Wenn William, der blonde Samurai, von Räubern, Kriegern oder Dämonen zu Tode gebracht wird, bleibt sein tierischer Schutzgeist auf seiner Leiche sitzen. Und mit ihm all das gesammelte Amrita – die Energie der gefallenen Feinde, Erfahrungspunkte quasi und das Pendant zu den Seelen der „Souls“-Spiele. Es bleibt ein Versuch, den eigenen Leichnam zu erreichen und das gesammelte Amrita wiederzuerlangen. Dann ist es verpufft und der Schutzgeist kommt mit leeren Händen zurück. Das ist ganz klar „Souls“-like. Ebenso wie die schmerzhaft spärlich verteilten Schreine, die als Speicherpunkte dienen und die mit jedem Tod wiederkehrenden Feinde. Wer fern vom Schrein stirbt, muss viele Kämpfe noch einmal gewinnen, um sein Amrita zurückzuholen.
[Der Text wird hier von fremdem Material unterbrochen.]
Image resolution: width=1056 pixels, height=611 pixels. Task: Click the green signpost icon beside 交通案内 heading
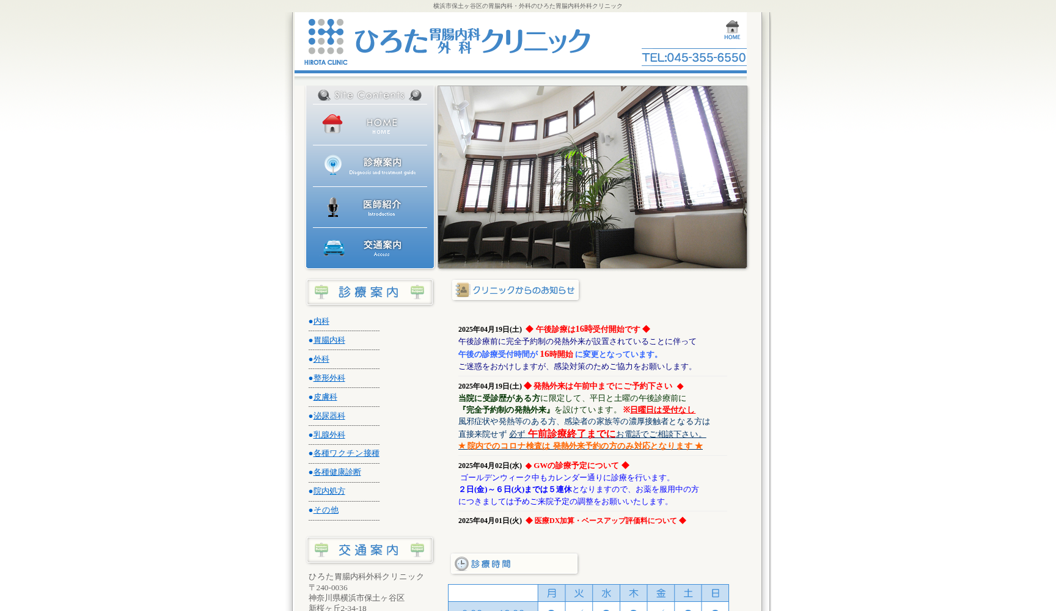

Wer die „Souls“-Spiele für ihre raffiniert verschachtelte, offene Spielwelt liebt, könnte von „Nioh“s mittelalterlichen Japan enttäuscht sein. Zwar werden die Levels auch hier schrittweise erschlossen und irgendwo öffnet sich dann eine Tür, die den Rückweg zum Schrein signifikant verkürzt, aber „Nioh“ setzt auf nicht zusammenhängende Levels und ist so um ein gutes Stück linearer, als das offensichtliche Vorbild.
Was „Nioh“ den „Souls“-Spielen im Level-Design nachsteht, macht es im Kampfsystem wieder gut. Mit seiner hohen Geschwindigkeit und der ewigen Suche nach dem perfekt getimten Ausweichschritt lässt sich Williams Kampfstil am besten mit dem der Jäger aus „Bloodborne“ vergleichen. Dank unterschiedlicher Kampfstellungen, schneller Waffenwechsel und einem umfangreichen Fähigkeiten-Baum, hat das Kampfsystem in „Nioh“ aber weit mehr Tiefe. Und durch die Möglichkeit, mit einem Tastendruck zum rechten Moment Ausdauer zurück zu gewinnen, ergibt sich auch noch ein eingängiger Rhythmus, der einen Hauch der Ästhetik fernöstlicher Kampfkünste transportiert.
„Nioh“ ist das erste „Souls“-Like, dass der namensgebenden Reihe auf Augenhöhe gegenübertritt. Mit gut durchdachten, frischen Ideen für eine faszinierende Spiele-Formel. Die Mythologie des alten Japan liefert dafür eine noch unverbrauchte Kulisse und so dürfen sich Masochistinnen und Masochisten auf einen lustvollen Winterausklang freuen.